The film’s decrepit brand of hedonism could have merely turned sour on us – it’s a risk right through it – so it’s a credit to Australian director Sophie Hyde, Unsworth’s script, and their cast that the whole thing manages to deepen and modulate so well. It’s been shifted to Dublin from the book’s setting, Manchester – where Grainger was actually born – but her Irish accent comes off a storm, and something else is gained: a sense of stumbling in Joyce’s footsteps with the wit to camp it up, like parodies of being Dublin drunkards.

Without reinventing indie style, the film handles the groggy blur of hangovers and the jitters of a cocaine crash with a rulebook confidence: it knows what works. Grainger carefully judges playing an addict so that we get the whole spectrum of her styling things out – sometimes with practised vivacity, sometimes dismally. Shawkat is less ideally cast, perhaps, but her character is meant to be larger-than-life in a pushy way, and stranded in this setting on purpose – she’s trying so hard to be debonair it’s no wonder Laura craves a bit of breathing space.

The pair snaffle a huge jar of MDMA and dab at it for nights on end while Laura wrestles with her thirtysomething crisis – familiar from Fleabag and 2017’s feature Daphne, too – to resolve what she calls her “work/party” balance. It means rethinking her core friendship, which happens when she shocks Tyler (and herself, a little) by getting engaged to Jim. It’s not plain sailing. She can’t help but snort coke and stray with a ruffian poet called Marty (Dermot Murphy), who becomes a lure for Tyler to dangle in front of her, keeping the eternal dream of revels alive.

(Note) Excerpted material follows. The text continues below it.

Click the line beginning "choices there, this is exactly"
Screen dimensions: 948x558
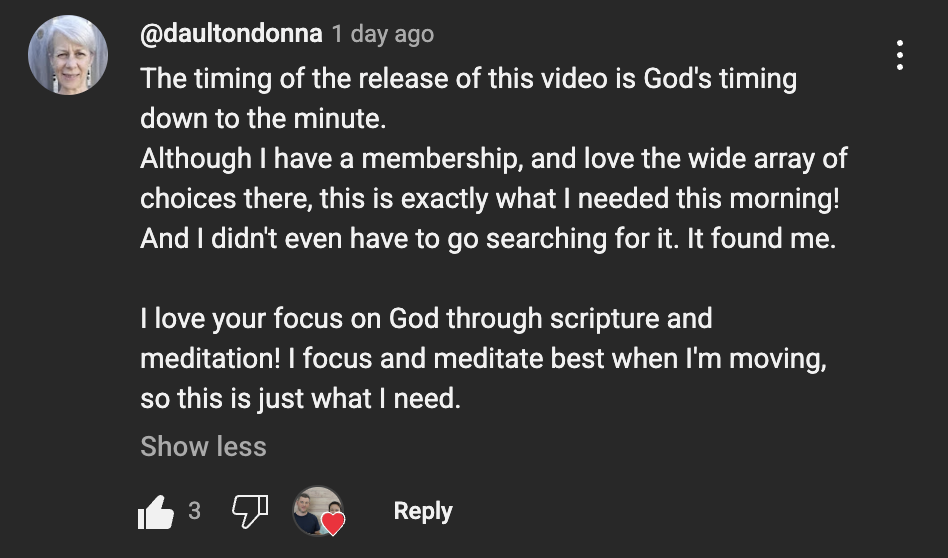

The film doesn’t make a meal of Tyler’s sexuality – bi, probably? – but concocts a chemistry between these two that’s every bit as specific as Booksmart’s, and rather less cute. It has a serious subject, concerning the yo-yoing tendencies of early adulthood between poles of wreckage and self-renovation. “I’m trying a new regime,” Laura says of her writing goals – a line Tyler repeats back to her later as a subtle diss, when she's merely switched to gin and tonics. Unsworth and Hyde have worked hard to give their scavenging antics all this grot and credibility on screen. And Grainger, so promising for so long, nails this performance with everything she’s got, and deserves to have it noticed.